I have always been interested in the occult and spiritual subjects of life and death.
Had a few legit witch moments as a child, too.
I have a cyst in my frontal lobe, but I had a night terror/sleep-walking stair-fall accident in 2017, so it is impossible to tell if I had this cyst since birth or from that accident. So the cyst can explain a lot about my personality (overall good, just struggle emotionally with how unfair life and people can be) and epilepsy.
During one seizure in 2017, I had a near-death out-of-body experience, my astral body being carried to where my body was in a hospital. Two spiritual beings carried me by my arms, and my astral body felt so exhausted, too weak to turn to look at who they were.
On September 22, 2021, I had an epileptic aura, held off the seizure, called an ambulance and went outside to it myself. Then seized in the ambulance after I distressfully explained why I called.

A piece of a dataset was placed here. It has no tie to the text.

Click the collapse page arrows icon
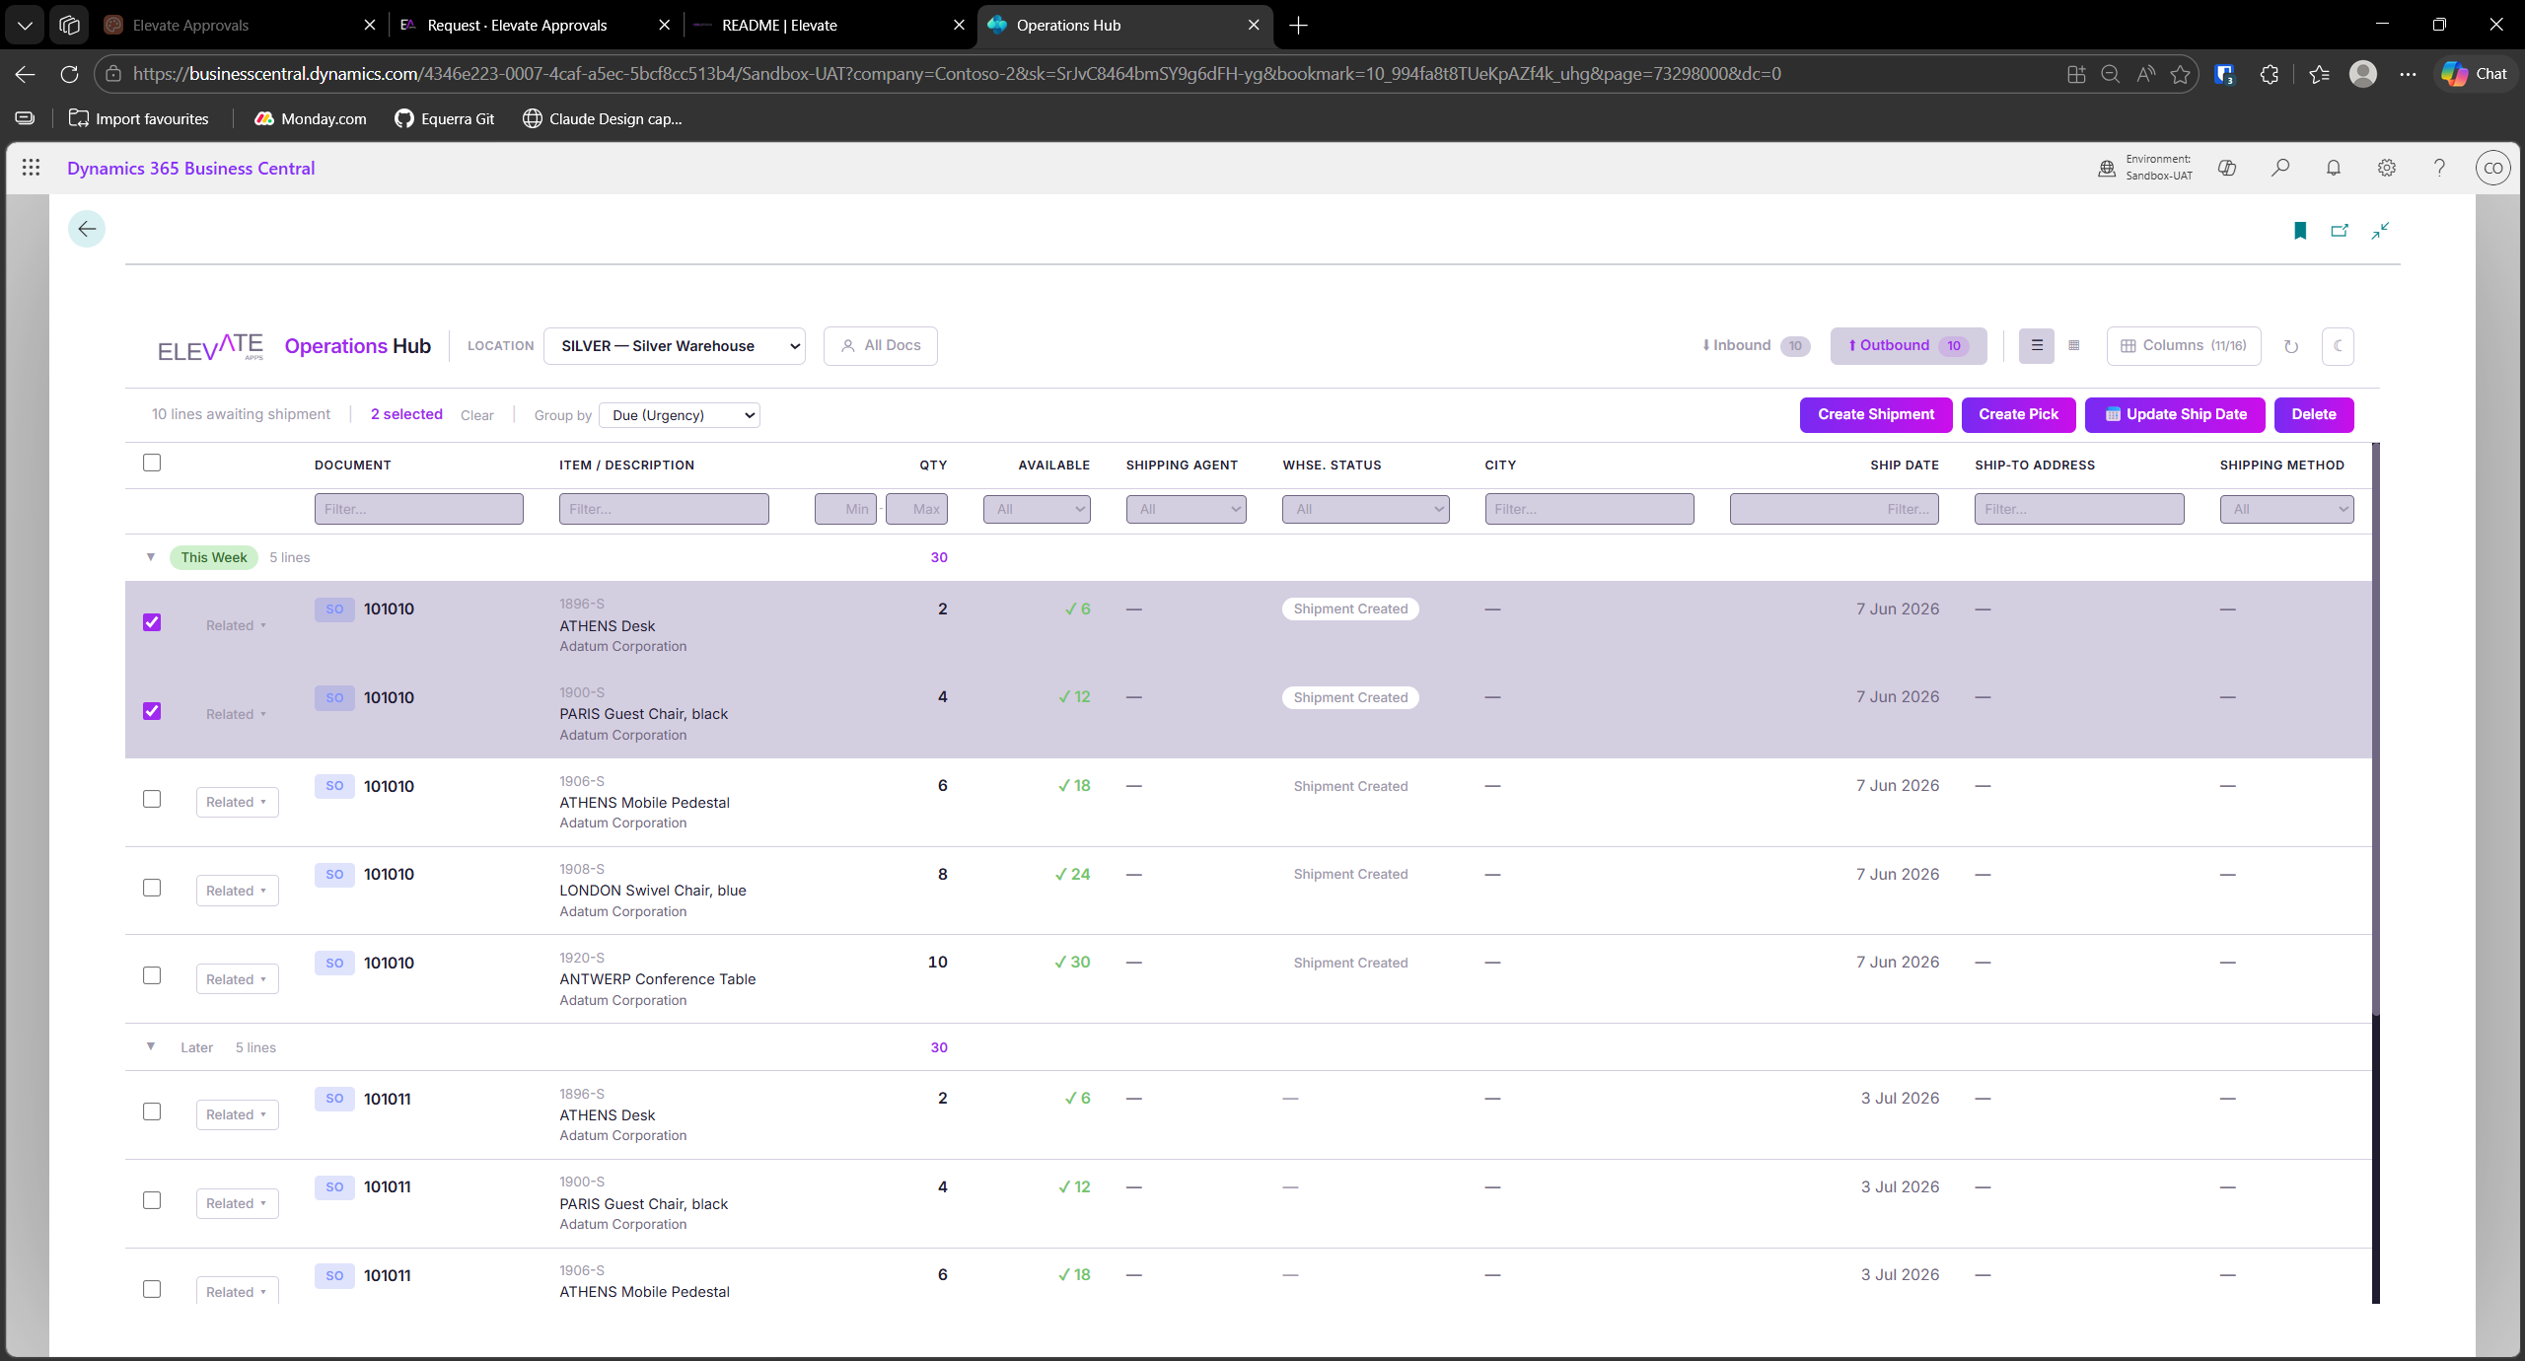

I woke up to this painting (my avatar) on the ceiling panel above me in the emergency department. It was a beautiful, long wavy haired, pale-skinned woman. I knew it was Lilith. My initial connection to her, was my respect for her as being one of the first feminists to walk away from an unworthy man. Over time, I began telepathically hearing a gentle, motherly voice. It is so quiet, because the gods know I would dread wondering if I am or if I became schizophrenic.
But anyway, I also have come to realize the much bigger picture as to /why/ I have epilepsy and /why/ I have this anti-convulsant pill. My epilepsy made my parents protect me from people taking advantage of me while seizing or unconscious. My epilepsy made my parents read books to me at a young age, why I am so good with words. As cursed as it feels, I realize it is part of Satan's plan for me in this incarnation.
My medication is meant to prevent psychiatrists from ruining me with prescription drugs incompatible with this anti-convulsant. It is to prevent me from mentally falling apart over the emotional and mental pain people have caused me over the years... I say this, because it also treats bipolar and schizophrenia in other people. So I might be killing 3 birds with one stone and not know it. I am so blessed by Father Satan and empowered by Mother Lilith. I know what the end of my life will most likely involve. But for now I will enjoy life and continue my spiritual studies.
I do want to have the power of meditation to heal me of my epilepsy, but it is too risky for me to quit my medication. I tried and had a seizure. Too many doctors these days are incompetent as to how to naturally remedy epilepsy. I just hope my epilepsy does not make me any less of a spiritual Satanist.